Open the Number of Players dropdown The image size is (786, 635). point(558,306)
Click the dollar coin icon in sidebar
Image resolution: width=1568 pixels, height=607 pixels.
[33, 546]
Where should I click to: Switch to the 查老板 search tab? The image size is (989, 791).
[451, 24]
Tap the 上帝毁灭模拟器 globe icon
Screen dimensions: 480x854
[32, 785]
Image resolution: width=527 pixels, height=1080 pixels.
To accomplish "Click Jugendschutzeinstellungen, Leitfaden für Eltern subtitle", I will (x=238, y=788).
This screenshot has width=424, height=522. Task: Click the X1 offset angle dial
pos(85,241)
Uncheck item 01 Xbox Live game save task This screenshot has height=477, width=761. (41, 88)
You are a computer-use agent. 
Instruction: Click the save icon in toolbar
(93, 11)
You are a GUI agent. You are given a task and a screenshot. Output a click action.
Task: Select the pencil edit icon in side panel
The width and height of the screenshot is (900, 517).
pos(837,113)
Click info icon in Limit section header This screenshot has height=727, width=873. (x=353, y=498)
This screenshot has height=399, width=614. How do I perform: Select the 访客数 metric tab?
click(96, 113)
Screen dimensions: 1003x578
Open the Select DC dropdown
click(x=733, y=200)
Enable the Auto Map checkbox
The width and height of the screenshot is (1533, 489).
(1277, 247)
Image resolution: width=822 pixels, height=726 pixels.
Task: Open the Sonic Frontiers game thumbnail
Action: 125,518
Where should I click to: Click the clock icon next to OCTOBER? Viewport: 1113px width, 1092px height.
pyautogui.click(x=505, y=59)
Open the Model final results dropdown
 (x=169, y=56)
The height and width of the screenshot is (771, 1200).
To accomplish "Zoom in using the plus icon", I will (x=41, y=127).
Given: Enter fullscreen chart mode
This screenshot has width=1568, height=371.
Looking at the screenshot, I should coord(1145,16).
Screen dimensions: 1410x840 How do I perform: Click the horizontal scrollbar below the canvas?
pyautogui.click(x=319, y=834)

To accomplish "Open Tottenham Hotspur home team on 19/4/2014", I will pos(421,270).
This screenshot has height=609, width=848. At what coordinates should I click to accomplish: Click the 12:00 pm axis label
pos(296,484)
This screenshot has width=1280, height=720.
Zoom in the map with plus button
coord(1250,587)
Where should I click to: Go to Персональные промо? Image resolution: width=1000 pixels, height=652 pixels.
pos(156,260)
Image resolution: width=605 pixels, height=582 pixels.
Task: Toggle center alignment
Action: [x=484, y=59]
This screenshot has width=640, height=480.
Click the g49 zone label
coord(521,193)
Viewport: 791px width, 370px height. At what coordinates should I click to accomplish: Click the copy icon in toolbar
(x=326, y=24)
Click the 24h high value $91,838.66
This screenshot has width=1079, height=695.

### What the exercise asks
Reproduce each entry exactly, leaving out nothing.

### Solution
Open the Number of Players dropdown The image size is (786, 635). point(558,306)
Click the dollar coin icon in sidebar
Image resolution: width=1568 pixels, height=607 pixels.
[33, 546]
Where should I click to: Switch to the 查老板 search tab? The image size is (989, 791).
[451, 24]
Tap the 上帝毁灭模拟器 globe icon
Screen dimensions: 480x854
[32, 785]
Image resolution: width=527 pixels, height=1080 pixels.
To accomplish "Click Jugendschutzeinstellungen, Leitfaden für Eltern subtitle", I will (x=238, y=788).
This screenshot has width=424, height=522. Task: Click the X1 offset angle dial
pos(85,241)
Uncheck item 01 Xbox Live game save task This screenshot has height=477, width=761. (41, 88)
You are a computer-use agent. 
Instruction: Click the save icon in toolbar
(93, 11)
You are a GUI agent. You are given a task and a screenshot. Output a click action.
Task: Select the pencil edit icon in side panel
The width and height of the screenshot is (900, 517).
pos(837,113)
Click info icon in Limit section header This screenshot has height=727, width=873. (x=353, y=498)
This screenshot has height=399, width=614. How do I perform: Select the 访客数 metric tab?
click(96, 113)
Screen dimensions: 1003x578
Open the Select DC dropdown
click(x=733, y=200)
Enable the Auto Map checkbox
The width and height of the screenshot is (1533, 489).
(1277, 247)
Image resolution: width=822 pixels, height=726 pixels.
Task: Open the Sonic Frontiers game thumbnail
Action: 125,518
Where should I click to: Click the clock icon next to OCTOBER? Viewport: 1113px width, 1092px height.
pyautogui.click(x=505, y=59)
Open the Model final results dropdown
 (x=169, y=56)
The height and width of the screenshot is (771, 1200).
To accomplish "Zoom in using the plus icon", I will (x=41, y=127).
Given: Enter fullscreen chart mode
This screenshot has width=1568, height=371.
Looking at the screenshot, I should coord(1145,16).
Screen dimensions: 1410x840 How do I perform: Click the horizontal scrollbar below the canvas?
pyautogui.click(x=319, y=834)

To accomplish "Open Tottenham Hotspur home team on 19/4/2014", I will pos(421,270).
This screenshot has height=609, width=848. At what coordinates should I click to accomplish: Click the 12:00 pm axis label
pos(296,484)
This screenshot has width=1280, height=720.
Zoom in the map with plus button
coord(1250,587)
Where should I click to: Go to Персональные промо? Image resolution: width=1000 pixels, height=652 pixels.
pos(156,260)
Image resolution: width=605 pixels, height=582 pixels.
Task: Toggle center alignment
Action: [x=484, y=59]
This screenshot has width=640, height=480.
Click the g49 zone label
coord(521,193)
Viewport: 791px width, 370px height. At what coordinates should I click to accomplish: Click the copy icon in toolbar
(x=326, y=24)
Click the 24h high value $91,838.66
This screenshot has width=1079, height=695.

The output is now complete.